Method: We have investigated 71 glioblastoma patients, who had undergone surgical resection followed by Stupp radio- and chemotherapy regime. 26/71 patients had been additionally treated with antidepressants because of endogenous depression (GliDep group), 45/71 patients (Gli group) had not. Sections of formalin-fixed, paraffin-embedded tumor samples were investigated by immunohistochemistry. A recombinant single chain, alkaline phosphatase fused antibody was used. The epitope for this antibody is located close to the putative pore region. The immunohistochemical localization of Eag1 was achieved using alkaline-phosphatase substrate and fast red counterstain. A semi-quantitative analysis was performed by microscopy using a four-grade score based on the HercepTest™ assay and validated by two independent observers. Statistical analysis was performed by using the t-test and Manova variance analysis (significance level, p<0.05).
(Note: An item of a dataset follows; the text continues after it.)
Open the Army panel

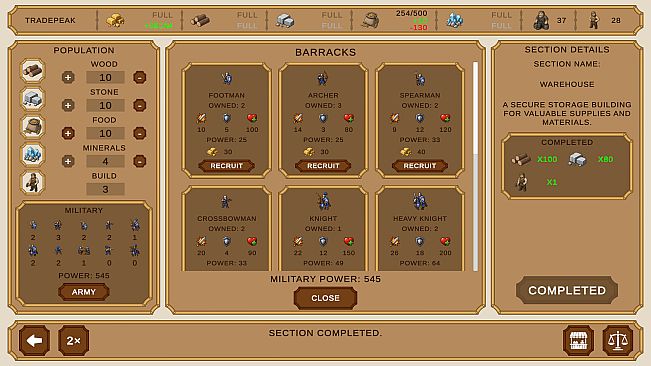point(83,292)
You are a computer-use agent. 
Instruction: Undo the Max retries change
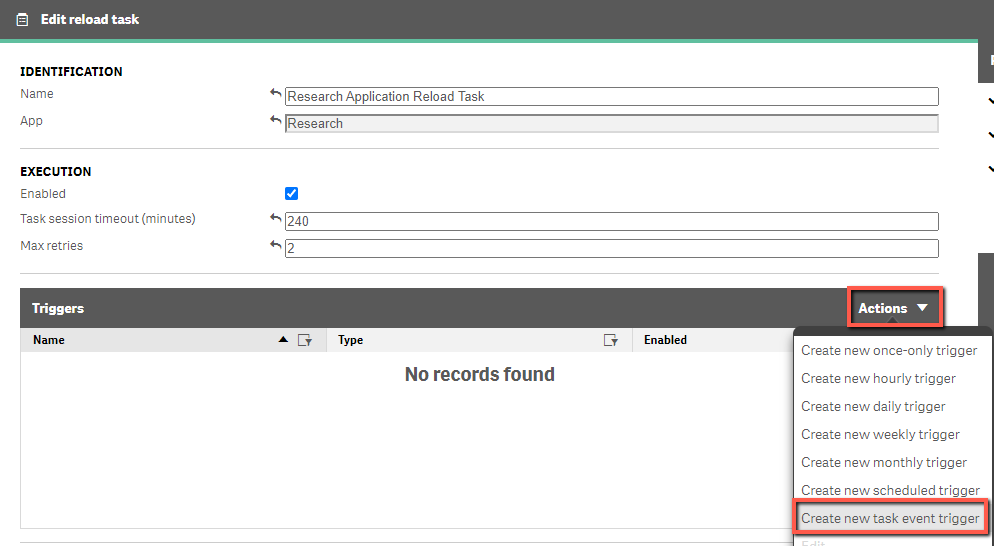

Results: Eag1 staining was positive in 73% of the tumors in the GliDep group and in 80 % in the Gli group, respectively. In the Gli group patients displaying a low Eag1 expression (n=26) showed a longer survival time of 18.9 months than those with a high Eag1 expression (n=19, 11.1 months, p=0.07). Conversely, patients displaying a low Eag1 expression in the GliDep group (n=17) had a mean survival time of 11.7 months whereas patients with a high Eag1 expression (n=9) had a shorter mean survival time of 12.5 months (p=0.8).

Conclusions: Our results strongly suggest that patients with GBM scoring a low expression of the Eag1 potassium channel protein show a longer survival time than those with tumors expressing Eag1 at a high rate. Considering our own data, the relevance of drug-mediated blocking of Eag1 by tricyclic antidepressant appears to be less relevant than it is for brain metastasis, and requires further investigation encompassing alternative antibody epitopes.